## What is K_{sp}?

K_{sp}, or the solubility product constant, is a unitless measure of how well a solid dissolves in an aqueous solution. To be precise, K_{sp} is an equilibrium constant, which tells how much a solid dissociates when the dissolution has reached equilibrium. Solubility is a specific case of acid or base dissociation, so solubility is calculated similarly to K_{a} or K_{b}.

The more soluble a salt is, the higher the K_{sp} value will be. This is because the salt will dissolve into more product ions, making the concentration of each product higher. According to the solubility constant expression, greater product = greater K_{sp}. A slightly soluble salt, as a result, will have a relatively low K_{sp} value.

## How to Calculate K_{sp}

As mentioned above, solubility is a specific case of acid or base dissociation, in which the original reactant is a solid. Since K_{eq} = [product][product]/[reactant][reactant], K_{a} = [product][product]/[acid].

In the case of acid dissociation, acid → H_{3}O^{+} + conj. base

Thus, K_{a} = [H_{3}O^{+}][conj. base]/[acid]
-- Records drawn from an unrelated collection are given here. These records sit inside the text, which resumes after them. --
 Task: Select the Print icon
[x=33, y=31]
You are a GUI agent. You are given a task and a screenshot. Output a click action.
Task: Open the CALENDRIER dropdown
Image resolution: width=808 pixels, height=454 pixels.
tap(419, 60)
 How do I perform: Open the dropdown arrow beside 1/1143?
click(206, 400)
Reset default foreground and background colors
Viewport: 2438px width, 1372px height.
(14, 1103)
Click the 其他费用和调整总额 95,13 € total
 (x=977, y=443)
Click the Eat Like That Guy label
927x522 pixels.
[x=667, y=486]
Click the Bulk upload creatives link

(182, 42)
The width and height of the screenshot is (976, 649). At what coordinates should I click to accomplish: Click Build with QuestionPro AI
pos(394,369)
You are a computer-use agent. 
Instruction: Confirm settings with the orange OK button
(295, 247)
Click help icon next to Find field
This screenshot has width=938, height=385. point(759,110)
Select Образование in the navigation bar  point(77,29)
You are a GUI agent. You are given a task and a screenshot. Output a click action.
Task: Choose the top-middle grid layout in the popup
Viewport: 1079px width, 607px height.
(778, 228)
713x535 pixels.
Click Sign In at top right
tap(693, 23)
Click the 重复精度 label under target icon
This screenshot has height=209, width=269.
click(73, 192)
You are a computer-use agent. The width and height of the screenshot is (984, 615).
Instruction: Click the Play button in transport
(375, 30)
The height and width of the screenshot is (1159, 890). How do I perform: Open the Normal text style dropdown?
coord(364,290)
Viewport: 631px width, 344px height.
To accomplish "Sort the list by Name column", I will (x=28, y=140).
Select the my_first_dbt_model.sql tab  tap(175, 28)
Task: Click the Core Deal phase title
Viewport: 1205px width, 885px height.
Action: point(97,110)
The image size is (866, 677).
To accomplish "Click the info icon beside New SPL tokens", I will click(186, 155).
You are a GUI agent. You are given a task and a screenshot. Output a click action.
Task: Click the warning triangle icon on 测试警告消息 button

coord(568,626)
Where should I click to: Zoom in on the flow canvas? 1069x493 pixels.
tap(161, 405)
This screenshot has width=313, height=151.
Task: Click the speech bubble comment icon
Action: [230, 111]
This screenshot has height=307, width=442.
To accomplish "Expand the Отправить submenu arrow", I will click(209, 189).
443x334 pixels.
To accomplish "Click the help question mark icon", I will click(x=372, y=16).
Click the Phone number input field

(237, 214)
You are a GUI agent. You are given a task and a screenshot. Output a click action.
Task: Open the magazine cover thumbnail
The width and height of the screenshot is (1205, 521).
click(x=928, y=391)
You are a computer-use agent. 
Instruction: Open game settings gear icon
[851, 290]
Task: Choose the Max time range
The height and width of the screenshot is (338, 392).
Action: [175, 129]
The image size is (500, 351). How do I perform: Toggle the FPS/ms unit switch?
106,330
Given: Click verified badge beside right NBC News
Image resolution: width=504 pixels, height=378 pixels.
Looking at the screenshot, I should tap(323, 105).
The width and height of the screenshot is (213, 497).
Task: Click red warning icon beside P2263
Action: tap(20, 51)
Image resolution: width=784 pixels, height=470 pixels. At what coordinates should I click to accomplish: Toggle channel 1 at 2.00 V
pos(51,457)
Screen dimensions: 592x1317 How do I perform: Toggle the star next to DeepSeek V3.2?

However, only aqueous substances are included in equilibrium expressions. Solids, liquids, and gases are not included. In the case of solubility, where the reactant is a solid, the equilibrium product should only include the aqueous products.

Thus, K_{sp} = [product][product]

## How to Calculate Molar Solubility

Using the K_{sp} equation, you can calculate solubility given the balanced dissolution equation and the K_{sp}.

In the dissolution equation: aA(s) → bB(aq) + cC(aq), where each of the lowercase letters symbolizes the coefficients of the corresponding substance, A is the solid reactant, and B and C are aqueous products.

The solubility constant expression for this reaction would be K_{sp} = [B]^{b}[C]^{c}. Since all products come from the same reactant, they will always be produced in proportion to each other. Thus, you can replace B and C with x and add the coefficients into the equation.

K_{sp} = [bx]^{b}[cx]^{c} = bc(x)^{b + c}

If the value of K_{sp} is given, the molar solubility of A can be found by solving for x.

For any questions, you will likely not need to memorize the K_{sp} or molar solubility values for any compounds – they should be given in the problem!